Filial Fragments

Richard Ronan. "Violets". Flowers.

this is a farewell poem:
stephan was like my son
in many ways I mean:
like a son I maybe wanted
to have and didn't and
evidently won't have I
know that part of wanting
a son for any man is a
bid for something immortal
or at least a second swing
at what he left unresolved
and
another part is like lust
Andrew Holleran. "Foreword". The Man I Might Become: Gay Men Write About Their Fathers.
In his book Being Homosexual, Richard Isay suggests that this alienation between gay men and their fathers begins in childhood when the father, sensing they are different, withdraws. This is not to say that fathers are still not enormous presences in the lives of their gay sons. Fathers have always been, in life and literature, a mystery we believe we must decipher before we can understand ourselves.
Robert Glück. "Robert Duncan: Tribute". Communal Nude: Collected Essays.
In the late seventies, a poetry event took place over two nights at the Gay/Lesbian Center on Page Street. Twelve gay men and twelve lesbians read together. This was a very novel idea at the time because the two communities hardly spoke to each other, and the atmosphere was tense. One woman read a poem about a mother verbally abusing her little boy on a bus. There was nervous laughter from some of the men, and the poet stopped midway. Trembling with rage, she told us that she had read the poem many times at women-only events and had never experienced laughter. There was total silence, till Robert called out from the audience that none of those women had ever been the boy in her poem.
Two memories of my own father:
Sitting on one end of the couch nestled close to him, an open book on my lap. He taught me to read.

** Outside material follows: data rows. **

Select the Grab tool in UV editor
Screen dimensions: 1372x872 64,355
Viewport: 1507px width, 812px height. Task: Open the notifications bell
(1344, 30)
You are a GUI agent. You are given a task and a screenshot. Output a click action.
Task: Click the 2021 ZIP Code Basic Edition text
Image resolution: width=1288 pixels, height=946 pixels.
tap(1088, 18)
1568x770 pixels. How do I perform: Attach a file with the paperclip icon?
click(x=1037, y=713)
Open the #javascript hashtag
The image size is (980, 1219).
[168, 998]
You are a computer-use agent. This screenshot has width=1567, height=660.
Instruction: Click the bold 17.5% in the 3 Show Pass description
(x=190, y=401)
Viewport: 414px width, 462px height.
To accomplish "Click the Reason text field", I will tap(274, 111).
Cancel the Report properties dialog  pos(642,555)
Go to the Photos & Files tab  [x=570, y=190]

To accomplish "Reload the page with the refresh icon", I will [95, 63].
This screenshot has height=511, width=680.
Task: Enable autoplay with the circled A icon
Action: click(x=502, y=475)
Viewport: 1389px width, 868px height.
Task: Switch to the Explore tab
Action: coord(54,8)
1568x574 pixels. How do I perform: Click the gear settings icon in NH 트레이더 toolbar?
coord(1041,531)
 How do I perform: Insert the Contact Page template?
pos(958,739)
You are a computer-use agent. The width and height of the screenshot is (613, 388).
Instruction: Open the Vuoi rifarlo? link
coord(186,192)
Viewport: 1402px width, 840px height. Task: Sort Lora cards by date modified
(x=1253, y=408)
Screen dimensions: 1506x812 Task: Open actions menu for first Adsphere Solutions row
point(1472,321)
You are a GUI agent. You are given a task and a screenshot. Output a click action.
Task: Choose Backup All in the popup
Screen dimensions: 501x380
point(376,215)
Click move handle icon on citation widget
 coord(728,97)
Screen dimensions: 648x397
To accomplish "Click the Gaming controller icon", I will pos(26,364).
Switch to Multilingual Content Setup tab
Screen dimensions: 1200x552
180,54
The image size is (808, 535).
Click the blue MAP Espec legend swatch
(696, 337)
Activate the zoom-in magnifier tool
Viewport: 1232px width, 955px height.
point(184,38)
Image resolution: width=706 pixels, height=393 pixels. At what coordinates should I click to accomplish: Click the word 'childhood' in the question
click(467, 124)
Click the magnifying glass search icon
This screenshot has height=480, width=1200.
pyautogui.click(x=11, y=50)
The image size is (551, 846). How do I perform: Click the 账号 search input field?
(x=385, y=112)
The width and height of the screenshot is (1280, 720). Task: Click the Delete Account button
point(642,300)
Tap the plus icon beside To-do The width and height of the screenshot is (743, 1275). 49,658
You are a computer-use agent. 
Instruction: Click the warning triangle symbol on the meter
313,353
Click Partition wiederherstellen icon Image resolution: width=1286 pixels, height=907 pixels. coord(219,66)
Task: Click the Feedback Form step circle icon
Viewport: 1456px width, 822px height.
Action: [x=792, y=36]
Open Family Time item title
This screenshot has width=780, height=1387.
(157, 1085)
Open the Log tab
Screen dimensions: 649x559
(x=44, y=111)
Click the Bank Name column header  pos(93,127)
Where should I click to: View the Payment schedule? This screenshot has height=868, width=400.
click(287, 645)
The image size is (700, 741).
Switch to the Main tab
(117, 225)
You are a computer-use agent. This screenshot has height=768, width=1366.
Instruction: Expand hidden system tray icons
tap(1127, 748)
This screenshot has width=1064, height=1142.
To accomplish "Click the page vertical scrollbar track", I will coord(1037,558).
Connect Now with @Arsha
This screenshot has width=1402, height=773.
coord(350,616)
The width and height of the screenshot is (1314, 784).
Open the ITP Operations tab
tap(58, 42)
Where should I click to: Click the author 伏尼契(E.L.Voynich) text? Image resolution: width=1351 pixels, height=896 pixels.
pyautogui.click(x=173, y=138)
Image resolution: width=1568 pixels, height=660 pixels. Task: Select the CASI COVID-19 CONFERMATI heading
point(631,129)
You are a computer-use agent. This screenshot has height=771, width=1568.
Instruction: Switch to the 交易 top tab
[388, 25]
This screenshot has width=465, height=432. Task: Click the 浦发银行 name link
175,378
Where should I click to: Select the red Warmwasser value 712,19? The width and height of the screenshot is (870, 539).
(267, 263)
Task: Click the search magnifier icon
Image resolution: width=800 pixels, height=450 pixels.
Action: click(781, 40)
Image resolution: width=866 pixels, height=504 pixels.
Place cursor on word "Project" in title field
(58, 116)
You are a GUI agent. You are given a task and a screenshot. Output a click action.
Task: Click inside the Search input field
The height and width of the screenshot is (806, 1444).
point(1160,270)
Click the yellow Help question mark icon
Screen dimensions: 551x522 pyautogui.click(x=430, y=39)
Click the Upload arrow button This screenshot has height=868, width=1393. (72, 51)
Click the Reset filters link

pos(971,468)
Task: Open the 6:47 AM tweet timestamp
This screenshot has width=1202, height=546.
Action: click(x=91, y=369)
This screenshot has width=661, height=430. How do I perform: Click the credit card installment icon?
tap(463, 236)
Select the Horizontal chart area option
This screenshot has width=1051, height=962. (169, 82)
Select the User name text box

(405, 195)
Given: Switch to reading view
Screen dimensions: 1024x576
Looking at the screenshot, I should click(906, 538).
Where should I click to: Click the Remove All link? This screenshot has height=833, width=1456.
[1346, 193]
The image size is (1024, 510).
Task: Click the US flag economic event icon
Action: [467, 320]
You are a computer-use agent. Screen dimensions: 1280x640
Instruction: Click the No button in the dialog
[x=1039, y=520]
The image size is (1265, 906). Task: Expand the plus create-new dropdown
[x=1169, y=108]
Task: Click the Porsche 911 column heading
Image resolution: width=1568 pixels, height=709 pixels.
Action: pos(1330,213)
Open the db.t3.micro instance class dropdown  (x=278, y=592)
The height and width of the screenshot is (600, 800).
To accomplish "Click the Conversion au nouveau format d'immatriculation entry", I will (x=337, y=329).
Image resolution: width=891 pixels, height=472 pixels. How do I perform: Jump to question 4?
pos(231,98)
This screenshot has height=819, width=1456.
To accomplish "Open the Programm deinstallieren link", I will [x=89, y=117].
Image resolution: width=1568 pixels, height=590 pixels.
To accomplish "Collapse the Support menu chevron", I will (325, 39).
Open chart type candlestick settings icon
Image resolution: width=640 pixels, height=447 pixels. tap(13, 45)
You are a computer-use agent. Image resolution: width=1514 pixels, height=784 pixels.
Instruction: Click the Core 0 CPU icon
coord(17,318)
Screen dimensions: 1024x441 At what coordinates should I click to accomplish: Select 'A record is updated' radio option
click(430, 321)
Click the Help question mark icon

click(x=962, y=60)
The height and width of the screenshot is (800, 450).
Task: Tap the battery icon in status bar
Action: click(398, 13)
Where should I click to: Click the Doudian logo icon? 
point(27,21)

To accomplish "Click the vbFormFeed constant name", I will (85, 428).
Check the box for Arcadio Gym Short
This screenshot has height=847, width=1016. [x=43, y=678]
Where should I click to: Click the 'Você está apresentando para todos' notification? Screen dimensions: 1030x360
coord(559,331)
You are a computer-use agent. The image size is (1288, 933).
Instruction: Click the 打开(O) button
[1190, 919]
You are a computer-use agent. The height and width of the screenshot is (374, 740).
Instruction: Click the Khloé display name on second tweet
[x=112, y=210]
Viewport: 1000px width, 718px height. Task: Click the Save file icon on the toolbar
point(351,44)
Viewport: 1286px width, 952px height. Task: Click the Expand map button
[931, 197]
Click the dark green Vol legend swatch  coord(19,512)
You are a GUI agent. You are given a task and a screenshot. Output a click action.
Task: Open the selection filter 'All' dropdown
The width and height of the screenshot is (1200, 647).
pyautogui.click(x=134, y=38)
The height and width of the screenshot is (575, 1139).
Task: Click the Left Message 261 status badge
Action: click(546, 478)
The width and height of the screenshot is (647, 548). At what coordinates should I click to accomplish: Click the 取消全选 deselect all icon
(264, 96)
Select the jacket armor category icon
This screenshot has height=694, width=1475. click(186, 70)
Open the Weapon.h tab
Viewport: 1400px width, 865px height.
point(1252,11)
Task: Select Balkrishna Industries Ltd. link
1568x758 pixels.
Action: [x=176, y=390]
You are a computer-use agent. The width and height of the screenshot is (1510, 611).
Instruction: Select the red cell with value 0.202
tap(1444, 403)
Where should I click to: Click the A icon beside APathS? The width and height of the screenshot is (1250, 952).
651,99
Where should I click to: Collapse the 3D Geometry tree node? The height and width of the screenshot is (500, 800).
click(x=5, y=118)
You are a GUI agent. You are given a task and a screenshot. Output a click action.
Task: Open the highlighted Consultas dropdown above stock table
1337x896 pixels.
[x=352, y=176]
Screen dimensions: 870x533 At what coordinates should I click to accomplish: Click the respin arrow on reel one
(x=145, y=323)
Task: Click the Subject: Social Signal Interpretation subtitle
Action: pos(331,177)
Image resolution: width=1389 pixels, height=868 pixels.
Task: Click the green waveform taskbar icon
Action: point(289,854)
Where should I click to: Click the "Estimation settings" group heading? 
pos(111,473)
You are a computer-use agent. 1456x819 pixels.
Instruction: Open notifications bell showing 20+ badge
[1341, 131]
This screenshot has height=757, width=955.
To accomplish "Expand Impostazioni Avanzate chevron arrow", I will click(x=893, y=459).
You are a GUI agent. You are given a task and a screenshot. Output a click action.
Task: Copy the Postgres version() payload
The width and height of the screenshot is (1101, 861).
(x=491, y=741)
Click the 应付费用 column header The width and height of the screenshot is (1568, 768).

At potato harvesting or planting (I'm not sure which), a spade raised against me in anger. It never descended.
I now read a queer subtext into the lyrics of Father and Son by Cat Stevens: at the very least the song is dual-voiced. A paternal figure in the refrain "Find a girl, settle down / If you want, you can marry / Look at me, I am old, but I'm happy" and what we take to be the son coming to the realization that he must go, he is not heard, "From the moment I could talk I was ordered to listen".

There are other songs. Other fragments. To read. To query identifications.